Task directions -
After locating the line that contains "Given: Reply to the Jaqen H'ghar post", quote it and all lines after it through the end of the entries, and nothing more. Pictures stay out.

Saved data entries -
Start of Block

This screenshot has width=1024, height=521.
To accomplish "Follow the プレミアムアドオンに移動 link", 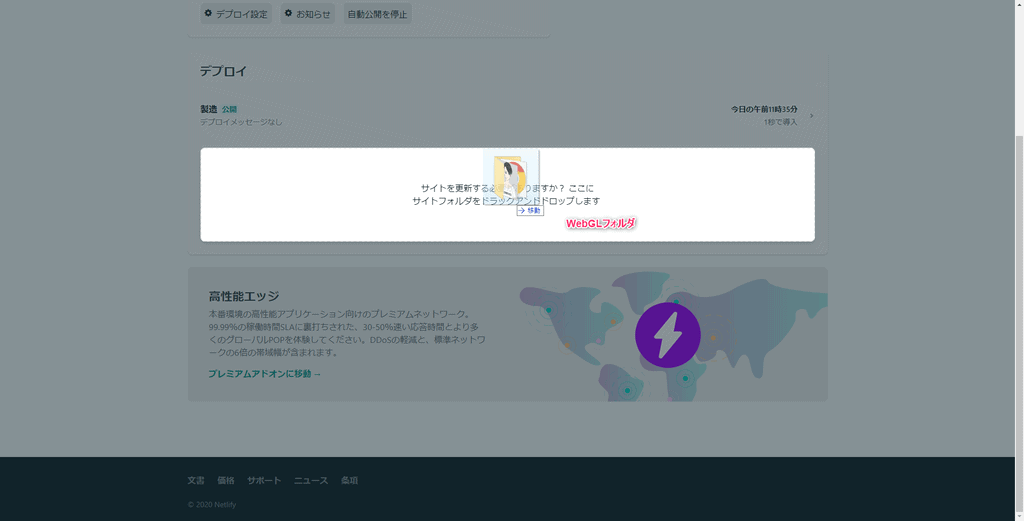I will [x=264, y=374].
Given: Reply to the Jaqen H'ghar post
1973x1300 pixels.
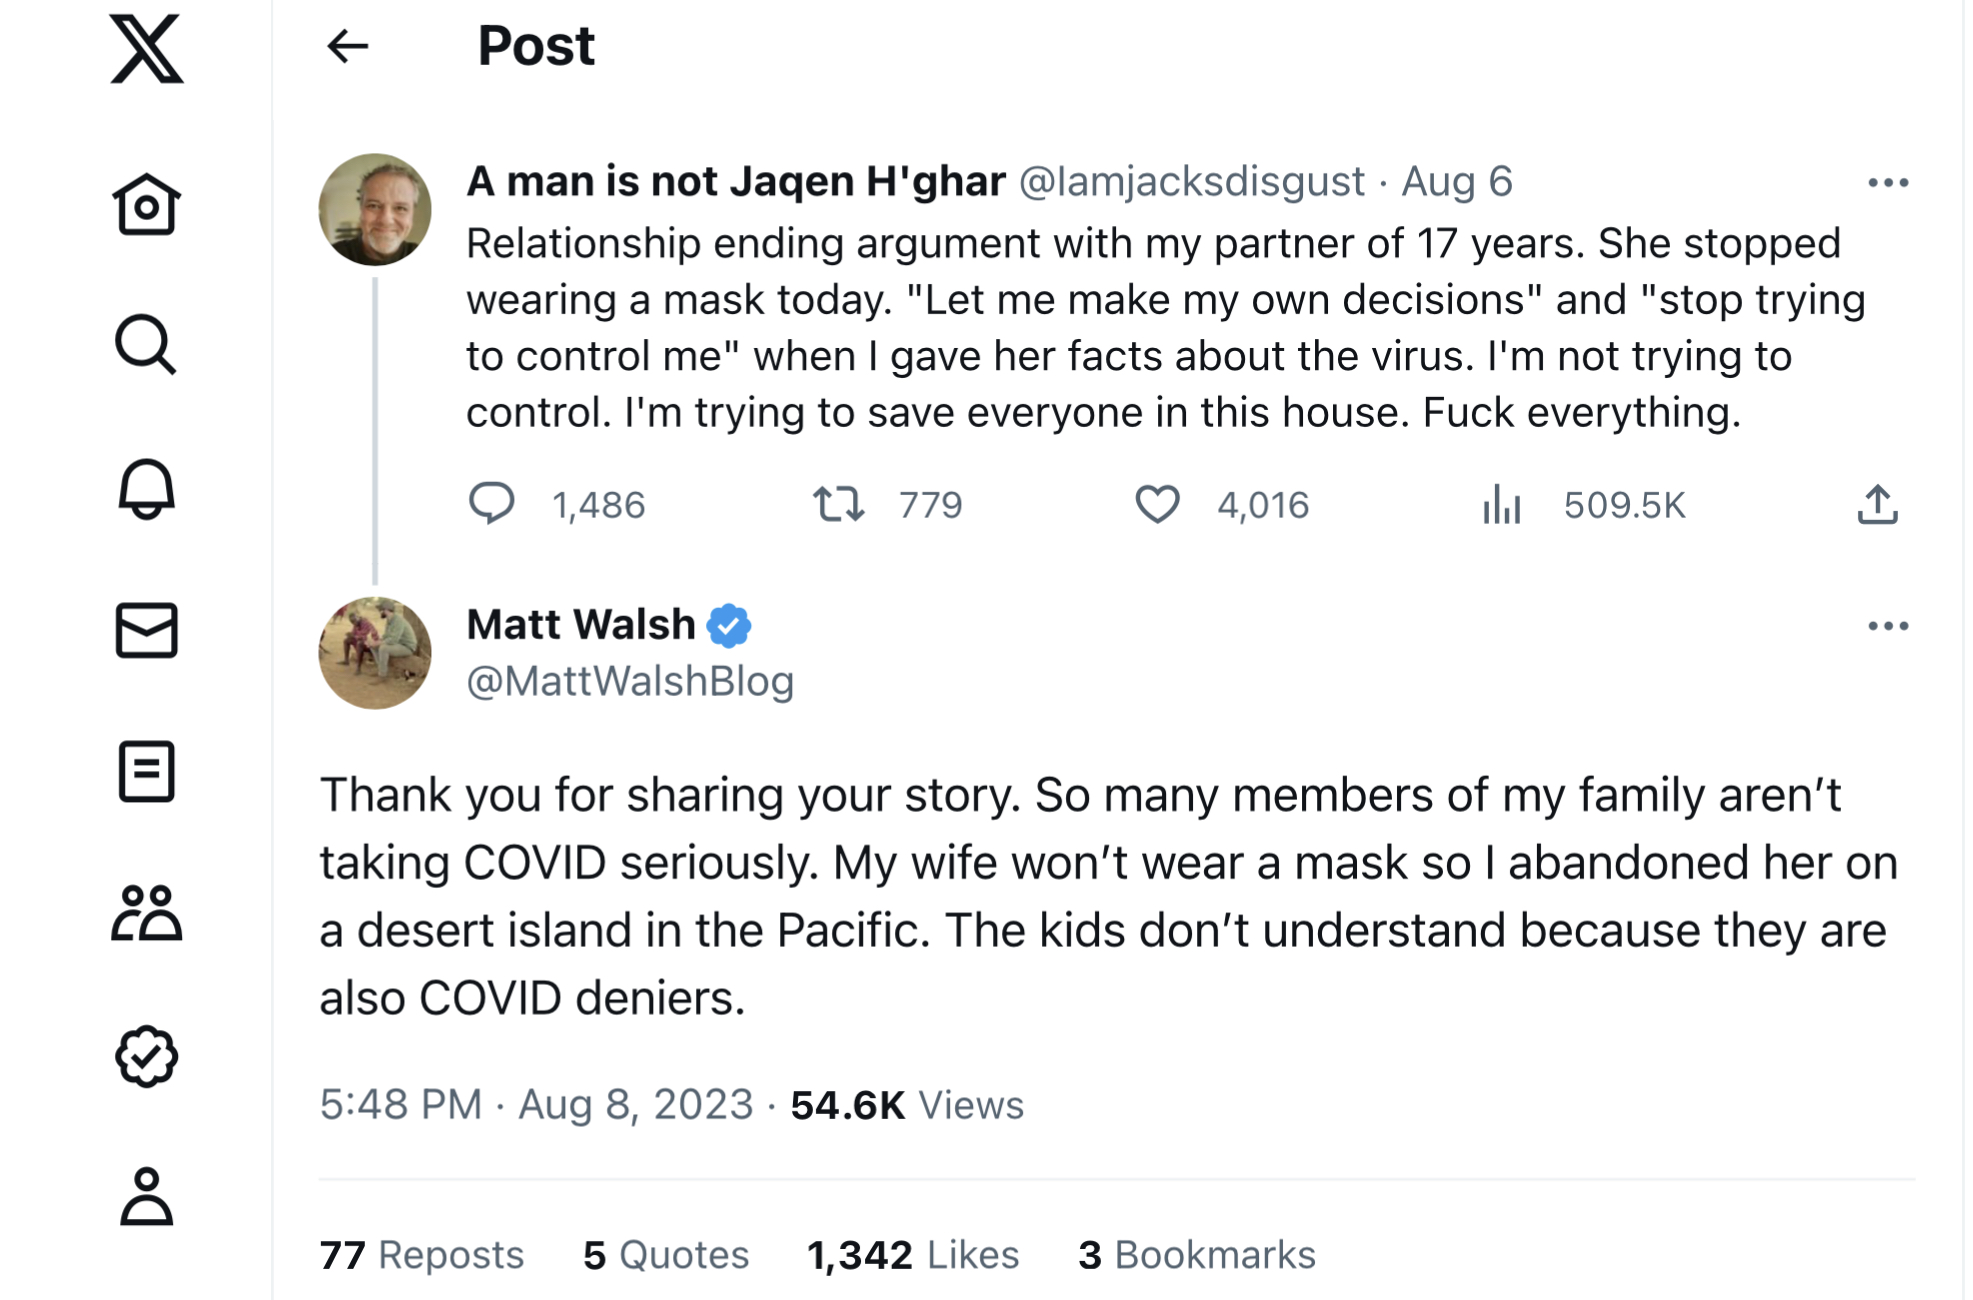Looking at the screenshot, I should tap(492, 504).
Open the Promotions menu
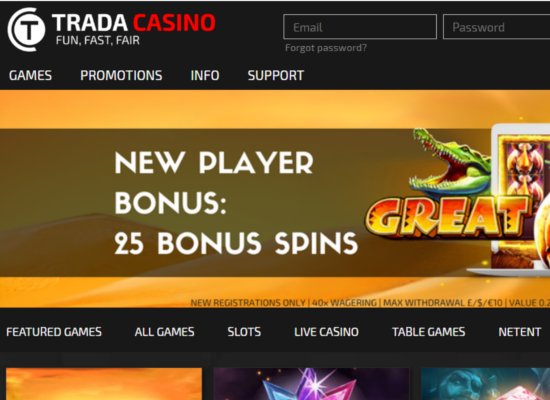The image size is (550, 400). [121, 75]
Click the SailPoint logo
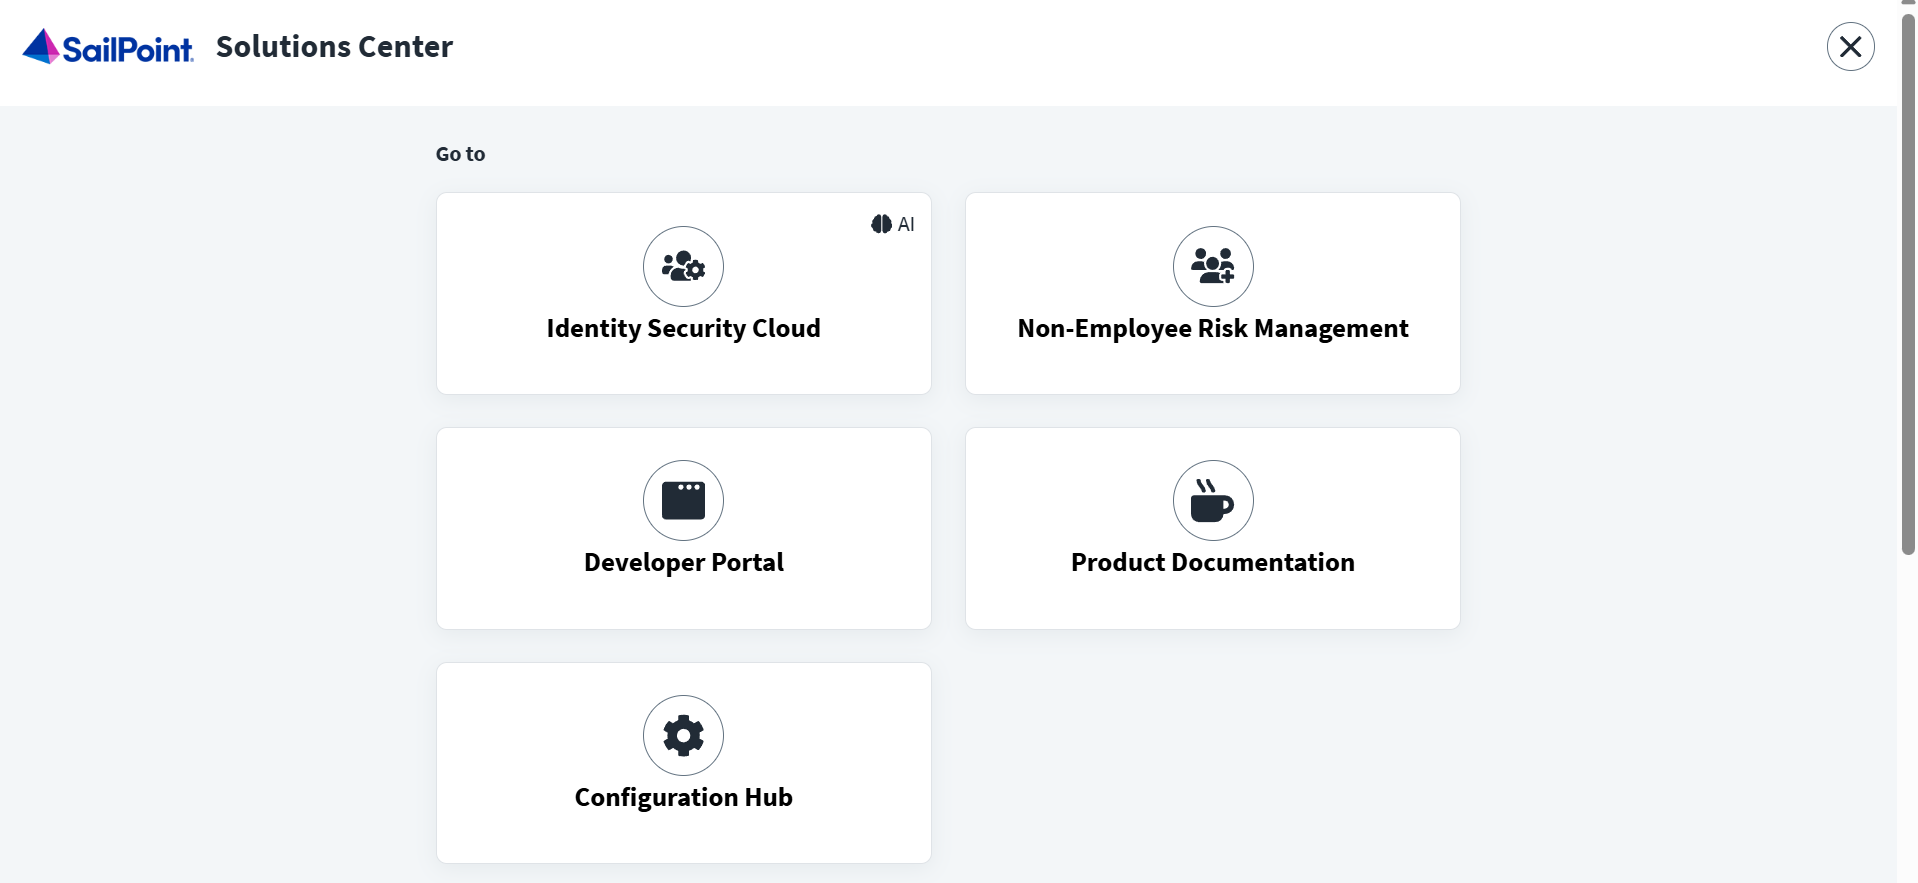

End of Block

Your solution -
Given: Reply to the Jaqen H'ghar post
1973x1300 pixels.
Looking at the screenshot, I should tap(492, 504).
Open the Promotions menu
The image size is (550, 400). [121, 75]
Click the SailPoint logo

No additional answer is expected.